Oireachtas Joint and Select Committees

Thursday, 23 March 2023

Joint Oireachtas Committee on Disability Matters

Inadequate Personal Assistance Supports: Discussion

Dr. Eamonn Carroll:

I will follow on from what Mr. Kenny was saying about the current role of goodwill and ingenuity. There are many informal fixes in the system at the moment. When we surveyed the HSE disability managers, they were pulling all sorts of strings and contorting themselves in all sorts of different ways to get people as many hours as they could. That feeds into the CHO variation, in that what people get is not a function of them as individuals or their specific needs, but is rather a function of what can be assembled for them. It is unacceptable in a modern social democracy to have that level of variation.

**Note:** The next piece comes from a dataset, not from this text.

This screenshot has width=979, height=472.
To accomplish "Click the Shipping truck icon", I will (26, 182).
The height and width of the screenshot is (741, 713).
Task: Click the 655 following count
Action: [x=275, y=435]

A lot comes back to the individual. We interviewed disabled people who were accessing PA supports and many of them were able to supplement their initial package of hours through either following it up with the HSE, and doing so repeatedly and keeping pressure on until they got the hours they needed, or through finding other ways of accessing support. That often led to them getting the total number of hours that they needed. It tended to be those who had more resources to advocate for themselves who were able to access those supports. They were the people who had a high level of education or of personal resilience and charisma to keep fighting that fight.

We spoke to other people, maybe with an equal level of need but who did not have quite that level of sheer fight in them, who were accessing much less support. That is unacceptable.

In terms of the database, we initially set out to do in this project with the National Disability Authority, NDA, to map unmet need in Ireland. We were hoping to map both unmet need in the sense of people who were receiving a certain number of hours but needed more hours and also people who were not receiving any hours, yet the lack of that database and the lack of sufficient administrative records meant that we could not do that. It was not recorded anywhere. There was no way of accessing this data. It was all informally held within the HSE local areas but it was not put down anywhere, and there was no real way of figuring out what the unmet need was. We were able to get a sense of it from talking to the HSE and to service providers and then a sense of that first type of unmet need in people who are getting some hours but not enough, but we were not able to tap into that second type of unmet need of those who were not getting any, which is a shame because it would be great to have been able to record that, to quantify it and to give a sense of what it meant for people as well.

In terms of employment hours, we also saw the informal fix and the fudge. I will not go into the exact strategies the people were using for fear of identifying them. People were being very resourceful and ingenious in finding ways to access that support and employment when it was not necessarily available for them. What it meant was that they were able to access full or part-time employment. You could see the impact it had on their lives was massive economically, socially and personally. Moving that away from this informal ad hocpulling together and towards something that is more outlined in policy would be very valuable.

In terms of the 65 year cut-off, there were also informal fixes. The HSE mentioned there the system could sometimes be onerous. Even in that case of transitioning and continuing with PA support after 65, in some community healthcare organisation, CHO, areas it seemed to be quite straightforward but there was one interviewee we spoke to who had had to fight and fight to keep them. From speaking to this person, who was over 65 but certainly in full possession of their mental faculties, they were well able to direct their own PA support. This person was just having to continually fight to do so.

Finally, it is worth noting, on the role of the personal assistance and the assistant or support versus care role, we see a lot of people who want only support who are accessing it as a support as leaders in full charge of their hours, often fully registered as employers, and taking care of their own tax and legal obligations and everything like that. That model works for a lot of people, and especially for people in receipt of large packages of hours, but that also places a lot of responsibility on people and it is a big burden on them to manage that. From speaking to service users and from our survey, maybe it is not suitable for everyone and there are some PA service users who prefer more of a care orientation and value a more caring relationship with their personal assistant. It was important that the personal assistants were supporting them in doing the things that they wanted to do but also there was a caring element to the relationship that they valued as well. That comes back to the evaluation of need and being universalist - that everyone is getting the same evaluation but that it is individualised enough to recognise what people want and, importantly, involves the personal assistance service users in the selection of their personal assistants so that they can see whether there is a fit there in terms of the type of relationship and rapport they want to have.